Morphic is leveraging the MInT Platform to discover therapeutically relevant small molecule inhibitors of targets across the integrin family to treat autoimmune diseases, cancer and fibrotic diseases.

Undisclosed Target for Pulmonary Arterial Hypertension

Morphic is deploying the MInT Platform to create small molecule inhibitors of an undisclosed integrin target for evaluation as a potential treatment for pulmonary arterial hypertension (PAH). PAH is a devastating, usually fatal disease characterized by elevated mean pressures in the pulmonary artery and associated with lung and heart dysfunction. Morphic’s PAH program is in preclinical development.

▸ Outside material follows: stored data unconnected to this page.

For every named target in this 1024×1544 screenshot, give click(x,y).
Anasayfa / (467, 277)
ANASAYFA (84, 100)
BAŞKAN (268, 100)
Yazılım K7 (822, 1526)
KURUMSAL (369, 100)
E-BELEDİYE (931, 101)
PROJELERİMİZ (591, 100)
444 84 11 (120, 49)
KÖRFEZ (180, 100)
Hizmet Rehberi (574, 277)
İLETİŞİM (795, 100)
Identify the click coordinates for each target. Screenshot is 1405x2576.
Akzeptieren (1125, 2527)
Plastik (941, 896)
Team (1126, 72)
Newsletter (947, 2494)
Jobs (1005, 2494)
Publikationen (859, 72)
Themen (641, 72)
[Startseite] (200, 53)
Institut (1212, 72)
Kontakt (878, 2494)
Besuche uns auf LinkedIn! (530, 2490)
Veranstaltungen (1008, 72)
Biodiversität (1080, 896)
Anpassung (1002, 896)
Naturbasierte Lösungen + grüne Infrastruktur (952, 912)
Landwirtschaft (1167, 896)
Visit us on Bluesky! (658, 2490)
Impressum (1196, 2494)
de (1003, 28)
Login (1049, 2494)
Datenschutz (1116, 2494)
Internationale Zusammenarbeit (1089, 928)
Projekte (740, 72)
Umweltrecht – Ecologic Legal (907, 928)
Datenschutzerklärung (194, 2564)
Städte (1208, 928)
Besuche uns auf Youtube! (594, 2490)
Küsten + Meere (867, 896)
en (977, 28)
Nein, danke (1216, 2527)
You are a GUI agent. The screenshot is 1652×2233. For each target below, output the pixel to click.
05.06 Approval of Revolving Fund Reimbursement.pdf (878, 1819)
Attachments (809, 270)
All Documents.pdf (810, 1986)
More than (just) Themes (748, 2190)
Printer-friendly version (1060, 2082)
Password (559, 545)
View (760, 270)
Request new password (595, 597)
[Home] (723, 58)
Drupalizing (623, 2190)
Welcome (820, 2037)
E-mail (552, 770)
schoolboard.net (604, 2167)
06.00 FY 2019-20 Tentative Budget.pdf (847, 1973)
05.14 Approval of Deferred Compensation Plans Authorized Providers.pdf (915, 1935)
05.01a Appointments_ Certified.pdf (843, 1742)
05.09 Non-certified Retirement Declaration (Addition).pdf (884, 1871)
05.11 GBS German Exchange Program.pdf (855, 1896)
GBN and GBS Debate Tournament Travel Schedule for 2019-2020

Morphic is developing small molecule inhibitors of the integrin αvβ8 through a combination immuno-oncology approach for the treatment of solid tumors as well as potential additional indications. αvβ8 is known to activate selective isoforms of TGF-β and Morphic has demonstrated that αvβ8 inhibition can potentiate immune checkpoint blockade and potentially drive responses in checkpoint refractory tumors. Morphic’s αvβ8 inhibitors are in preclinical development.

Next Gen α4β7 Inhibitors

Morphic is developing a family of next generation α4β7 small molecule inhibitors with enhanced attributes using the MInT Platform. These candidates have distinct chemical properties from our first-generation inhibitors with differentiated selectivity, potency, and pharmacokinetic profiles. Morphic’s next generation α4β7 inhibitors are currently in preclinical development.